Utah Attorney General Sean Reyes has always been a strong advocate for local management and control of public lands, waterways and roads among other natural resources in Utah. Spending the summers of his youth in rural Hawaii, he understands the need for conservation, recreation, commercialization and other uses for public lands. Reyes has used his position to fight battles against the federal government when necessary or work with a favorable Trump administration to give Utah sovereignty and more control. According to former State Representative and public lands champion Mike Noel, one of the reasons he is endorsing Reyes is because the AG is a tremendous ally in the fight for control of Utah public lands.
Reyes has worked closely with U.S. Senator Mike Lee, and state legislators like Keven Stratton and Ken Ivory to explore and prepare legal arguments or administrative/legislative fixes to return management of public lands to state and local control. He has also worked with Utah legislators and their special counsel to look at reforming FLPMA and allowing for fair payment at market rates of public lands instead of receiving “breadcrumbs” in the form of PILT (Payment in Lieu of Taxes).

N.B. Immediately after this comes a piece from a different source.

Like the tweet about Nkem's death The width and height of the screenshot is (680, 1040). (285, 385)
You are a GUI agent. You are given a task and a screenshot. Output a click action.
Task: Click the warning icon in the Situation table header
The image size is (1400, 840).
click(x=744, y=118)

For over a century, Utahns created and used thousands of roads across public land for farming, ranching, recreating, hunting, mining and connecting communities. RS2477 is an obscure rule that allows right-of-way claims across federal land by counties and the State if certain criteria are met. Control of the roads is critical to the public lands fight. Reyes inherited thousands of claims, each a case unto itself, without a viable mechanism for resolution. After major wins, Utah is now poised to negotiate favorable outcomes and local control of most of these rights-of-way claims, validating State and county ownership, allowing counties to make maintenance and usage decisions, ensuring public access and preserving transportation routes for local benefit.
Today, Reyes is vigorously defending in federal court President Trump’s shrinking of the Bears Ears and Grand Staircase Escalante Monuments in Utah. This is a critical decision that affects millions of acres of public land in our state and will set precedent for future designations.